Softened prices highlight 2016 ag outlook

U.S. ag sector driven by lower global economic growth and currency valuations as livestock production to reach record levels.

February 25, 2016

3 Min Read
Softened prices highlight 2016 ag outlook

Last year, the outlook for the agricultural sector was driven more by factors such as transportation issues, energy price declines and drought in the West.

While energy prices and drought remain important components of the outlook this year, the overall picture for agriculture in the U.S. is being driven more by lower global economic growth and currency valuations, Robert Johansson, U.S. Department of Agriculture chief economist, told the USDA Agricultural Outlook Forum on Thursday morning.


Johansson forecasts that livestock, dairy and poultry sectors will see record production in 2016 — at 97 billion lb. — as beef, pork, broiler and turkey production all increase. If realized, this will be the first time since 2008 that all major meats increased during the same year.

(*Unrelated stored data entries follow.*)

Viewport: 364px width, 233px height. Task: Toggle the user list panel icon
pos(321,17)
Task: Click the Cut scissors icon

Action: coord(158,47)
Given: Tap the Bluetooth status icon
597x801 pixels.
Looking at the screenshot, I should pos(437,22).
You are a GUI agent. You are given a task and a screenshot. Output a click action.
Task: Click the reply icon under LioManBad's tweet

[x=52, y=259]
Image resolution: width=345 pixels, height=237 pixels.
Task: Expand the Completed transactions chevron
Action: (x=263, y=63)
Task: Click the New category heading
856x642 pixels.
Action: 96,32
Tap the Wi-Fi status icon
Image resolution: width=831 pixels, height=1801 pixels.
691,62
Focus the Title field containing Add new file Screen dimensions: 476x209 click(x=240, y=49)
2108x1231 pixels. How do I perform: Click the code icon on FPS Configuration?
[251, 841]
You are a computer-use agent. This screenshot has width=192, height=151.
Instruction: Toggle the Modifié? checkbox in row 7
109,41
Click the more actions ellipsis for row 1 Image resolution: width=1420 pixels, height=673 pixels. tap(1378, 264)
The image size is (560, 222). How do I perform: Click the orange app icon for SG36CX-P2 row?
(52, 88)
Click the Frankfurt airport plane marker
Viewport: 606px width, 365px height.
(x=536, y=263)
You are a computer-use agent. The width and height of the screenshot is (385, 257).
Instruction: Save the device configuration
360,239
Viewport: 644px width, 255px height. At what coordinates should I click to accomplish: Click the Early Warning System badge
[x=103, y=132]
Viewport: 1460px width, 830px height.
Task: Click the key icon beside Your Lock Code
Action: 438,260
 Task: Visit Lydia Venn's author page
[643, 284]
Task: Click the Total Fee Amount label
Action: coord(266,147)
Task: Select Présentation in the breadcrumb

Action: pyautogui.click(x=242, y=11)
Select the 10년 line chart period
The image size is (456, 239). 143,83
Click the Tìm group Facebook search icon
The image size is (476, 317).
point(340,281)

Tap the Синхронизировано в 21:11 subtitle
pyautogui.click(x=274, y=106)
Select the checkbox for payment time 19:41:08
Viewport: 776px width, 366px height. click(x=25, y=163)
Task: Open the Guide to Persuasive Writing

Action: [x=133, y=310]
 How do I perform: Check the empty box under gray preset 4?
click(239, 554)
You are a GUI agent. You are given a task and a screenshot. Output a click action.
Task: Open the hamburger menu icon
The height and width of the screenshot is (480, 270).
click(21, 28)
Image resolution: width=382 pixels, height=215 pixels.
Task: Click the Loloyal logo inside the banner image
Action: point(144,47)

Although prices for livestock, poultry and milk declined in 2015, lower feed costs and — in the case of beef and dairy — improved forage supplies provided the impetus for expansion of flocks and herds. Hogs and turkeys have been able to recover from disease outbreaks.

All livestock prices are projected to be lower. Fed steer prices are forecasted to be $137/cwt. — down 7% — as increased cattle supplies move through feedlots. Hog prices are expected to be $47/cwt., down 6% from last year. Broiler prices are expected to average 88 cents/lb., down 3% from 2015.

Constrained exports are weighing on the dairy market, and production expansion could bring an 8% drop in milk prices to $15.65/cwt., Johansson said.

For grains, he noted that global consumption is being outpaced by increased production after three years of record production, leading to building of stocks. The softening global economy is affected most by China's sluggish growth.

Since December, the dollar has strengthened relative to Brazil's real and Argentina's peso. Brazil continues to experience a downward spiral in its economy, which has made the real 50% lower in value since 2010 relative to the dollar and makes its soybeans more competitive on the global marketplace.

“Today, the Brazil producer could expect to be paid 34 real per bushel — about what they received in June of 2014. However, ... U.S. producers expect a price of $8.70/bu. now — 40% lower than in June 2014,” Johansson said.

U.S. corn prices are projected to fall to $3.45/bu. for the 2016-17 marketing year. Soybean prices are forecasted to be $8.50/bu.

USDA also projected a decline in acres planted because of the lower prices. Total cropland planted to the eight major crops is expected to fall 2.5 million acres and would be down 8.5 million acres from the recent peak in 2014.

“Lower crop returns will push some area out of production, while shifts in relative returns will reallocate planted area among crops,” Johansson said.

Winter wheat seeding already saw a decrease of 2.9 million acres. Corn and soybeans are expected to take 172.5 million acres, up 1.8 million acres from 2015. Corn area is projected to increase by 2 million acres to 90 million in 2016, with lower fuel and fertilizer making corn more attractive relative to other crops. Soybean planted acres are projected to be 0.2% lower.